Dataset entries
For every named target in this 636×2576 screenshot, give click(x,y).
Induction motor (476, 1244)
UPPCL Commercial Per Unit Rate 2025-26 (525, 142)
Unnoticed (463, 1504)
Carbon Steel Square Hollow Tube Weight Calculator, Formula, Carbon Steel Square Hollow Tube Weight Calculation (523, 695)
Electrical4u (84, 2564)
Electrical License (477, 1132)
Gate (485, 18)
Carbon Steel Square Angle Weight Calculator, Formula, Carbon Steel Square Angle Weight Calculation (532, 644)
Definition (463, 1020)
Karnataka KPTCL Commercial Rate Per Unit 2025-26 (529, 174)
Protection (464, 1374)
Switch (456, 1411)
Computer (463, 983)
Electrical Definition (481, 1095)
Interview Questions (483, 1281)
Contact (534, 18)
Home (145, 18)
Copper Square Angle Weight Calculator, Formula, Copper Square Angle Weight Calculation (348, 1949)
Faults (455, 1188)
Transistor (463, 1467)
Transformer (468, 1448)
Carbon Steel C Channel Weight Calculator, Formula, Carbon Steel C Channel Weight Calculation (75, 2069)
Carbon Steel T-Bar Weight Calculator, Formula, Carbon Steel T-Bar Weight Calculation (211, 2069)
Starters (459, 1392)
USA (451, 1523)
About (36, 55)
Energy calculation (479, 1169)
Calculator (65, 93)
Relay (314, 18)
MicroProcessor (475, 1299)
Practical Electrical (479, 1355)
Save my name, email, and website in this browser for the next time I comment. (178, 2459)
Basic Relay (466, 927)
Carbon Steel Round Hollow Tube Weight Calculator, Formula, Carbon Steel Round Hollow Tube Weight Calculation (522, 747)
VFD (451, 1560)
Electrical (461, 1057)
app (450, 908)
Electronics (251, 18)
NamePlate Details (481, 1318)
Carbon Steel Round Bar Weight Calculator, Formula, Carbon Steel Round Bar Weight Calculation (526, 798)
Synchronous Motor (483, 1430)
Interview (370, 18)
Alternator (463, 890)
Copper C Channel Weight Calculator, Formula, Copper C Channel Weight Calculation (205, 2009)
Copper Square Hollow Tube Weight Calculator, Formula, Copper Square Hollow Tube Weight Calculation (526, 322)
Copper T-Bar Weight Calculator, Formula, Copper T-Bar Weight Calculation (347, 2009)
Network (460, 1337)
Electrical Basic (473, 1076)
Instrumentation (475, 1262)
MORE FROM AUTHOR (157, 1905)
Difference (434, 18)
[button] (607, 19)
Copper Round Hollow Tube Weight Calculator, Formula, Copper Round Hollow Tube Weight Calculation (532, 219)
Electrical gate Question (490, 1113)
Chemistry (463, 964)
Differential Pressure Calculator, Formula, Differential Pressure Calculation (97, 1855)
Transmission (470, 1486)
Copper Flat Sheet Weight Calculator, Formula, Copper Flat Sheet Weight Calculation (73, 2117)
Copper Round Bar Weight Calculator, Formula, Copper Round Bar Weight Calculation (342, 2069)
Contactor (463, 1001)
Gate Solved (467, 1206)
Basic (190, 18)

| Task prompt |
Turn every line of the records above into a Markdown table with the columns "Row" and "Line," one row per line, numbered in order and leaving out any blank lines.

| Exercise solution |
| Row | Line |
|---|---|
| 1 | For every named target in this 636×2576 screenshot, give click(x,y). |
| 2 | Induction motor (476, 1244) |
| 3 | UPPCL Commercial Per Unit Rate 2025-26 (525, 142) |
| 4 | Unnoticed (463, 1504) |
| 5 | Carbon Steel Square Hollow Tube Weight Calculator, Formula, Carbon Steel Square Hollow Tube Weight Calculation (523, 695) |
| 6 | Electrical4u (84, 2564) |
| 7 | Electrical License (477, 1132) |
| 8 | Gate (485, 18) |
| 9 | Carbon Steel Square Angle Weight Calculator, Formula, Carbon Steel Square Angle Weight Calculation (532, 644) |
| 10 | Definition (463, 1020) |
| 11 | Karnataka KPTCL Commercial Rate Per Unit 2025-26 (529, 174) |
| 12 | Protection (464, 1374) |
| 13 | Switch (456, 1411) |
| 14 | Computer (463, 983) |
| 15 | Electrical Definition (481, 1095) |
| 16 | Interview Questions (483, 1281) |
| 17 | Contact (534, 18) |
| 18 | Home (145, 18) |
| 19 | Copper Square Angle Weight Calculator, Formula, Copper Square Angle Weight Calculation (348, 1949) |
| 20 | Faults (455, 1188) |
| 21 | Transistor (463, 1467) |
| 22 | Transformer (468, 1448) |
| 23 | Carbon Steel C Channel Weight Calculator, Formula, Carbon Steel C Channel Weight Calculation (75, 2069) |
| 24 | Carbon Steel T-Bar Weight Calculator, Formula, Carbon Steel T-Bar Weight Calculation (211, 2069) |
| 25 | Starters (459, 1392) |
| 26 | USA (451, 1523) |
| 27 | About (36, 55) |
| 28 | Energy calculation (479, 1169) |
| 29 | Calculator (65, 93) |
| 30 | Relay (314, 18) |
| 31 | MicroProcessor (475, 1299) |
| 32 | Practical Electrical (479, 1355) |
| 33 | Save my name, email, and website in this browser for the next time I comment. (178, 2459) |
| 34 | Basic Relay (466, 927) |
| 35 | Carbon Steel Round Hollow Tube Weight Calculator, Formula, Carbon Steel Round Hollow Tube Weight Calculation (522, 747) |
| 36 | VFD (451, 1560) |
| 37 | Electrical (461, 1057) |
| 38 | app (450, 908) |
| 39 | Electronics (251, 18) |
| 40 | NamePlate Details (481, 1318) |
| 41 | Carbon Steel Round Bar Weight Calculator, Formula, Carbon Steel Round Bar Weight Calculation (526, 798) |
| 42 | Synchronous Motor (483, 1430) |
| 43 | Interview (370, 18) |
| 44 | Alternator (463, 890) |
| 45 | Copper C Channel Weight Calculator, Formula, Copper C Channel Weight Calculation (205, 2009) |
| 46 | Copper Square Hollow Tube Weight Calculator, Formula, Copper Square Hollow Tube Weight Calculation (526, 322) |
| 47 | Copper T-Bar Weight Calculator, Formula, Copper T-Bar Weight Calculation (347, 2009) |
| 48 | Network (460, 1337) |
| 49 | Electrical Basic (473, 1076) |
| 50 | Instrumentation (475, 1262) |
| 51 | MORE FROM AUTHOR (157, 1905) |
| 52 | Difference (434, 18) |
| 53 | [button] (607, 19) |
| 54 | Copper Round Hollow Tube Weight Calculator, Formula, Copper Round Hollow Tube Weight Calculation (532, 219) |
| 55 | Electrical gate Question (490, 1113) |
| 56 | Chemistry (463, 964) |
| 57 | Differential Pressure Calculator, Formula, Differential Pressure Calculation (97, 1855) |
| 58 | Transmission (470, 1486) |
| 59 | Copper Flat Sheet Weight Calculator, Formula, Copper Flat Sheet Weight Calculation (73, 2117) |
| 60 | Copper Round Bar Weight Calculator, Formula, Copper Round Bar Weight Calculation (342, 2069) |
| 61 | Contactor (463, 1001) |
| 62 | Gate Solved (467, 1206) |
| 63 | Basic (190, 18) |